• _WHAT TO DO_
Retype the line in which "Task: Tap the protein progress bar" appears, then every line after it until the records end. Leave out the pictures.

• _Collection entries_
#####

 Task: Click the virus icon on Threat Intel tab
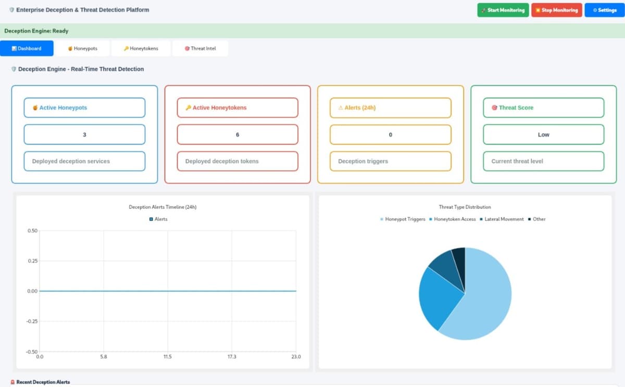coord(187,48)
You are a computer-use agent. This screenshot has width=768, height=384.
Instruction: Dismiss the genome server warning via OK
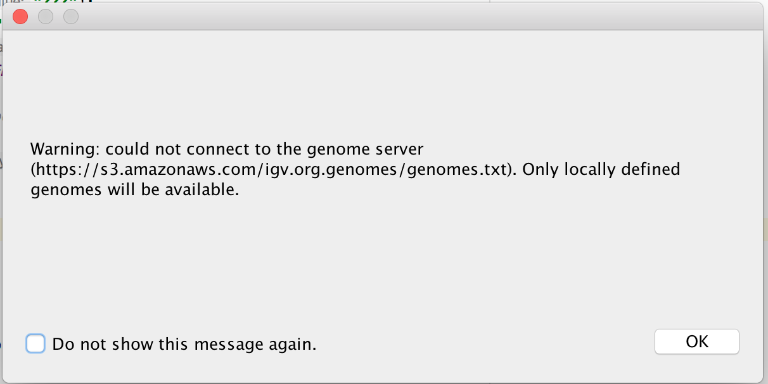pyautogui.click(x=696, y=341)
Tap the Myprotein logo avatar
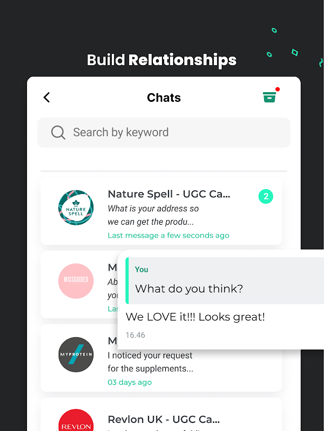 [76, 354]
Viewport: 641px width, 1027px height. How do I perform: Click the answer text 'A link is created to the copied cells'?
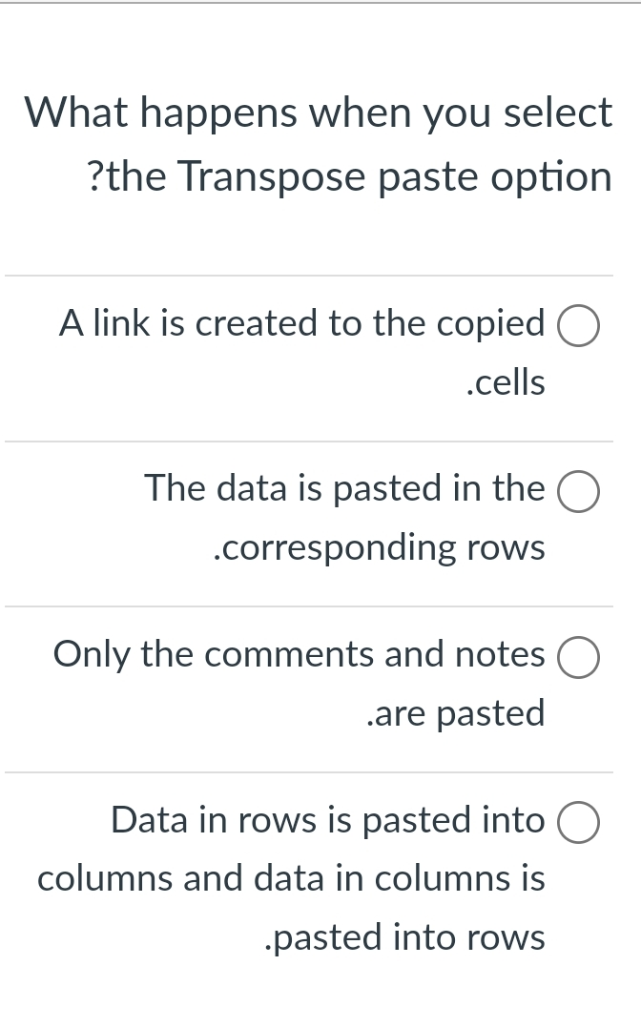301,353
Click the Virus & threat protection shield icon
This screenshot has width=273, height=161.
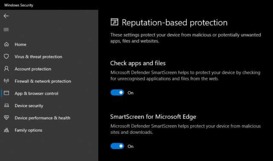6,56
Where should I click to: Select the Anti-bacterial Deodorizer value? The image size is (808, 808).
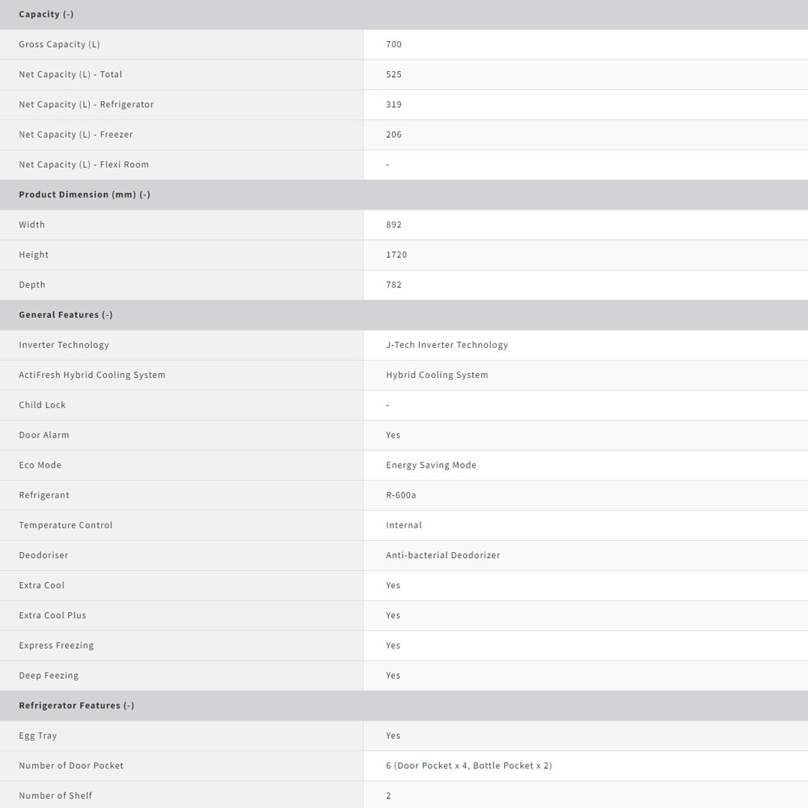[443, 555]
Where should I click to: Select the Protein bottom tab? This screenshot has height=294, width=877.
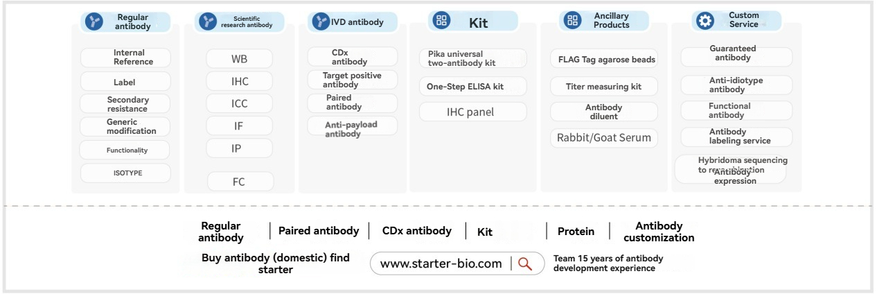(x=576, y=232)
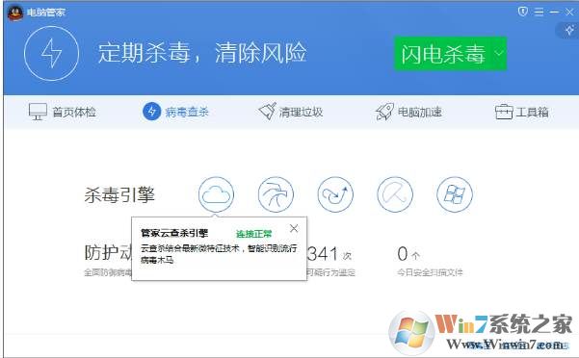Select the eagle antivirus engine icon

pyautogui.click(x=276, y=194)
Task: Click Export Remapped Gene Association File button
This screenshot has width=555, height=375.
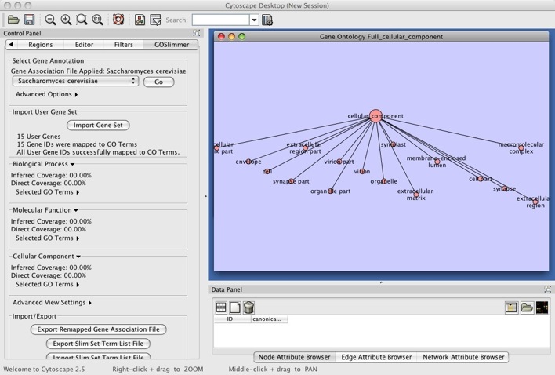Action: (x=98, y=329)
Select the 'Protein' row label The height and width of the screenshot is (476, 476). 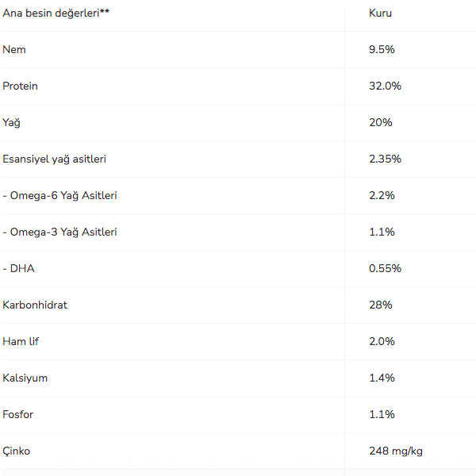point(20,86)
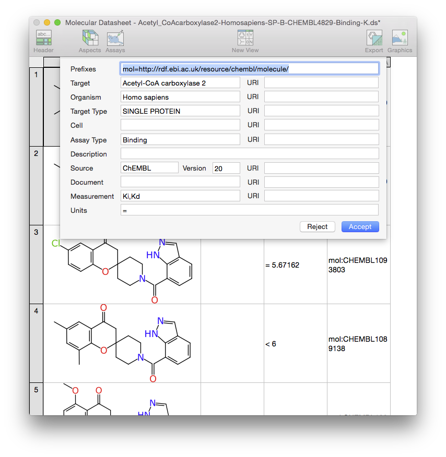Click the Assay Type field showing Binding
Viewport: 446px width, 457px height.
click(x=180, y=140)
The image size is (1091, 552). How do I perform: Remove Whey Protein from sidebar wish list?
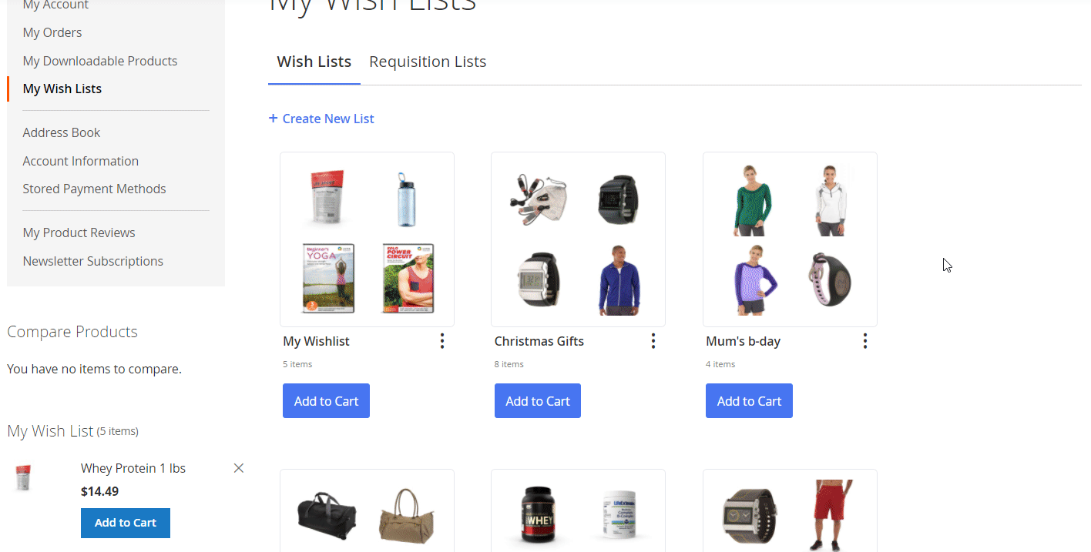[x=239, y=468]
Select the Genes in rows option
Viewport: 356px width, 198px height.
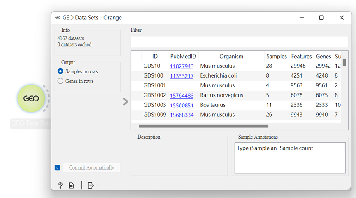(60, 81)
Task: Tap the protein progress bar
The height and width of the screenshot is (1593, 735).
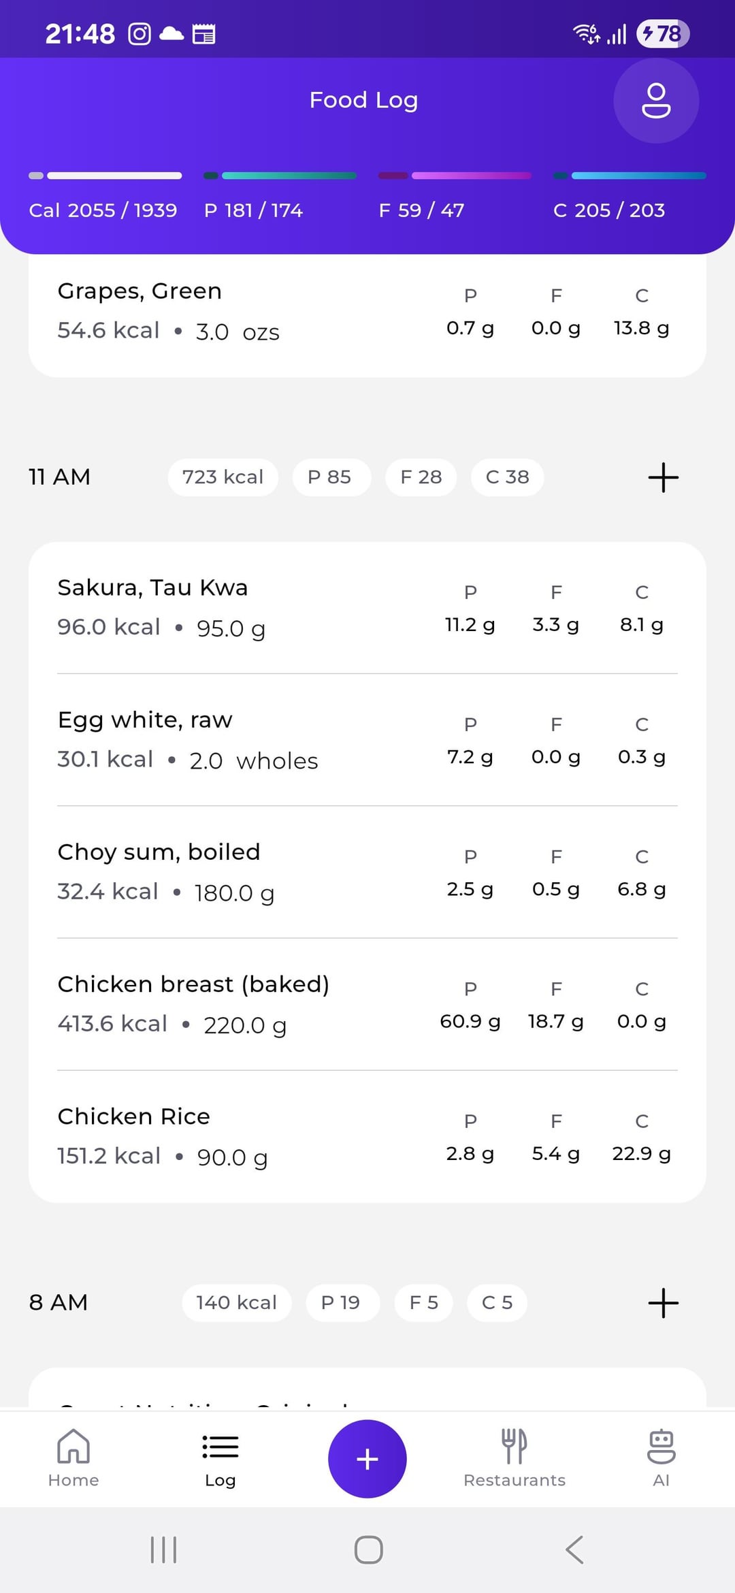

#####

• _YOUR SOLUTION_
Task: Tap the protein progress bar
The height and width of the screenshot is (1593, 735).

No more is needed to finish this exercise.